Exemple : quand on croise les jambes comme pour retarder une envie super pressante et qu’on s’enroule les bras en même temps comme si on essayait d’imiter un cordon de téléphone des années 70 tout entortillé, ici on appelle ça faire l’aigle, ce qui est quand même assez risible. Enfin, sur le moment on est plutôt content d’imaginer la majesté d’une volée de condors dans les cieux plutôt que la file d’attente des toilettes d’une boîte de nuit à 2h du matin. En tout cas, j’en profite pour ajouter que j’ai réussi l’aigle aussi, que je me suis dit en mon for intérieur que j’étais devenue une authentique yogi, et bim ce matin je suis bien punie, ma hanche droite est toute bloquée et je suis condamnée à marcher comme si j’avais une jambe de bois.

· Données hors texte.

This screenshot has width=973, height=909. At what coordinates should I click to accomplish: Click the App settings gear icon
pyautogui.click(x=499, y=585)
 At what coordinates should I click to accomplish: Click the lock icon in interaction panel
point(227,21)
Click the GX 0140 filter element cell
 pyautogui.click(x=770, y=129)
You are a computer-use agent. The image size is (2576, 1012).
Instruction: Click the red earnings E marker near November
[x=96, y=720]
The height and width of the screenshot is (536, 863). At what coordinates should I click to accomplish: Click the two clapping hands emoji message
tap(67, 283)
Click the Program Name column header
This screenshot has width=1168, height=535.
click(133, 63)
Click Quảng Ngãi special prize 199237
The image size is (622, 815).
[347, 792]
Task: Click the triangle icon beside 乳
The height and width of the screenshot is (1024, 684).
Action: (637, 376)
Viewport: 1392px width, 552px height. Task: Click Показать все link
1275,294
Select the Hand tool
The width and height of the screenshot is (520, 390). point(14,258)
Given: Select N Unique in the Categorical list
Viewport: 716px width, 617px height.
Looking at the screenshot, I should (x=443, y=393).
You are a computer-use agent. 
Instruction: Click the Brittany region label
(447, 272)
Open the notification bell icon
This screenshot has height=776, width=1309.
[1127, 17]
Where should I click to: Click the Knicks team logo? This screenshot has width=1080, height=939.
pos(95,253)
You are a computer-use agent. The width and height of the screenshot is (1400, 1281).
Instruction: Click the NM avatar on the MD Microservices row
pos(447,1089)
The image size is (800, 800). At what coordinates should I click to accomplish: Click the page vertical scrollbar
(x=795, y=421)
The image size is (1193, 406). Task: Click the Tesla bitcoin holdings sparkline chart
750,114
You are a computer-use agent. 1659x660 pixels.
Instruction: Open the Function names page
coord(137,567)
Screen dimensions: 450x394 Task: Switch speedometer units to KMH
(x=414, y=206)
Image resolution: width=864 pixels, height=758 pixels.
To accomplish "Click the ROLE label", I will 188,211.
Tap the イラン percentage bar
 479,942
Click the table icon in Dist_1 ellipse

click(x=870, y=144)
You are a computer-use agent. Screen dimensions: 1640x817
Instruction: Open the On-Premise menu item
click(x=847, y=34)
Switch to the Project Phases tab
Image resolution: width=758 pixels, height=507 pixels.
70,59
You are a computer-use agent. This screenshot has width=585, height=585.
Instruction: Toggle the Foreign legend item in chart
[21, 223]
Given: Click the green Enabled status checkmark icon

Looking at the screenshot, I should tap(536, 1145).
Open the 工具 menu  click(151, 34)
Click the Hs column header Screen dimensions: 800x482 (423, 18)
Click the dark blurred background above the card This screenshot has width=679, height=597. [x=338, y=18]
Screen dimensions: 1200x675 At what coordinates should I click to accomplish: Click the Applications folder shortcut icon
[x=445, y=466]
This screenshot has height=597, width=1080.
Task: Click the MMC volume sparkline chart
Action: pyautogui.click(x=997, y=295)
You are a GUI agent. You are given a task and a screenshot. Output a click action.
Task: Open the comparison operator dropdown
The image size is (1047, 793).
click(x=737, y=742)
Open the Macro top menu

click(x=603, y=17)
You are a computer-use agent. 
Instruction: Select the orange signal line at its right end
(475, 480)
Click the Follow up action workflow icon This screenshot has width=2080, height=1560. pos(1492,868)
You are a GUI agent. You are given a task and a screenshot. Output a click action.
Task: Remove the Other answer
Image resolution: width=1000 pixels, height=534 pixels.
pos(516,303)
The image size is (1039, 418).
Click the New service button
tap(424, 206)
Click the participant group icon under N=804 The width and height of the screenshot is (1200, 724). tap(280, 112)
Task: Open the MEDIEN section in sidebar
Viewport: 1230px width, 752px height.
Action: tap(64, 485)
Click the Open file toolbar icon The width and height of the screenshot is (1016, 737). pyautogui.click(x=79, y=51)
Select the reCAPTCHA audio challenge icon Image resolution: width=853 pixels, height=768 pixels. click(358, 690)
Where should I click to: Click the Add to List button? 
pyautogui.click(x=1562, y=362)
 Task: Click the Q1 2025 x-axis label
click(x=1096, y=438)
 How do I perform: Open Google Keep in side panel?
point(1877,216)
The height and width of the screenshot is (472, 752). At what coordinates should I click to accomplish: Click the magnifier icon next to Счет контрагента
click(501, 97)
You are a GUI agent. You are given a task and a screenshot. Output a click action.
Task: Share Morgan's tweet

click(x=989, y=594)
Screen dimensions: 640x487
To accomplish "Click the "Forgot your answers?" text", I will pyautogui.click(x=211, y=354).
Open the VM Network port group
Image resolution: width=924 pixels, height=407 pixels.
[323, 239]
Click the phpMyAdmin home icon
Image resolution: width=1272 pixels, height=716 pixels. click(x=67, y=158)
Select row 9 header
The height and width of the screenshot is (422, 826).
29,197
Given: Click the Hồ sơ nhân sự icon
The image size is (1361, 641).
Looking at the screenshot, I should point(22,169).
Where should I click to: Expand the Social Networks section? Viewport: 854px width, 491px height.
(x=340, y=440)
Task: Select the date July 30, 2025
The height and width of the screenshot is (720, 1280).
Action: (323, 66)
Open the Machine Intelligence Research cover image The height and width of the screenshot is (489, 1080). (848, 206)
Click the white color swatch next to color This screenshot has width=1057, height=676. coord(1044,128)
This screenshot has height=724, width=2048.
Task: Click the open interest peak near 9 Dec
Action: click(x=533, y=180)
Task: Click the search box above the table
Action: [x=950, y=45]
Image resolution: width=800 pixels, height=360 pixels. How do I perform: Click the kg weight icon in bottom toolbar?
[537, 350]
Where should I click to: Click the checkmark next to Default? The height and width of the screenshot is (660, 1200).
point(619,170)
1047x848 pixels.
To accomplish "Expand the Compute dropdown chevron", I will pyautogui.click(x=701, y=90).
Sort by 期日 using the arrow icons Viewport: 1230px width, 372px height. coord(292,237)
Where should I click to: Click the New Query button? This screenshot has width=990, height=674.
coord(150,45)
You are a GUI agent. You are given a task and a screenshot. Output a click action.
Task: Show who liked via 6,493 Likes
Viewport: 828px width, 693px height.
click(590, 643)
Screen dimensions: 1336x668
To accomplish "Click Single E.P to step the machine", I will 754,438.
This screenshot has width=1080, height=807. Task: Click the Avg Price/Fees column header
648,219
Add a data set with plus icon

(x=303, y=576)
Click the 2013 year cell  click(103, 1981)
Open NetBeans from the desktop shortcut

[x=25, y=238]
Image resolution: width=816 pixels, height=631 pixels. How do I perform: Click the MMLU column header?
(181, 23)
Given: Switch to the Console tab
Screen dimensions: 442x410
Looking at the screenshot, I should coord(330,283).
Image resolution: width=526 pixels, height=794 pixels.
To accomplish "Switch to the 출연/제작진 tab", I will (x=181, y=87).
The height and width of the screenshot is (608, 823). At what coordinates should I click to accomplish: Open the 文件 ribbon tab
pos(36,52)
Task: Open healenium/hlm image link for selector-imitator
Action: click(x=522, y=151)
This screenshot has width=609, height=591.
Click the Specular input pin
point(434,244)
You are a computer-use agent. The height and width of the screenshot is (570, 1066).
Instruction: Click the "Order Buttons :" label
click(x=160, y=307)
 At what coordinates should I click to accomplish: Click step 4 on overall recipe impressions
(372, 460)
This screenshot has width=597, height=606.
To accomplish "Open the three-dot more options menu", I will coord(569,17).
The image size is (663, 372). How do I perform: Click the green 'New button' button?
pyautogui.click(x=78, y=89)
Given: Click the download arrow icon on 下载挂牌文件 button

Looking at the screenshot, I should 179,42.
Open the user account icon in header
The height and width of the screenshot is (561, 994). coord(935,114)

S’ils pouvaient inventer une posture du pirate d’ici mon prochain cours ça m’arrangerait pas mal.
Quoi qu’il en soit, j’étais partie pour faire une métaphore super originale sur le Warrior et dire que dans cette ville d’hyperactifs hypercréatifs hypercompétitifs, ce n’est pas étonnant qu’autant de gens aient besoin d’un cours de yoga pour 1. s’accorder 5 minutes d’oisiveté en savasana à la fin et 2. avec cette fameuse pose du guerrier, se conditionner à ce qu’est essentiellement la vie ici. It’s like a jungle sometimes dans laquelle on est tour à tour une sauterelle ou un cobra, un dauphin ou une grenouille, un corbeau ou un pigeon, mais c’est la vie qui est comme ça et New York est si pleine de vie que même si demain je me faisais croquer par un animal plus gros que moi, je suis sûre que je me réincarnerais illico. Juste pas en locuste si possible, j’ai vraiment trop mal à la cuisse.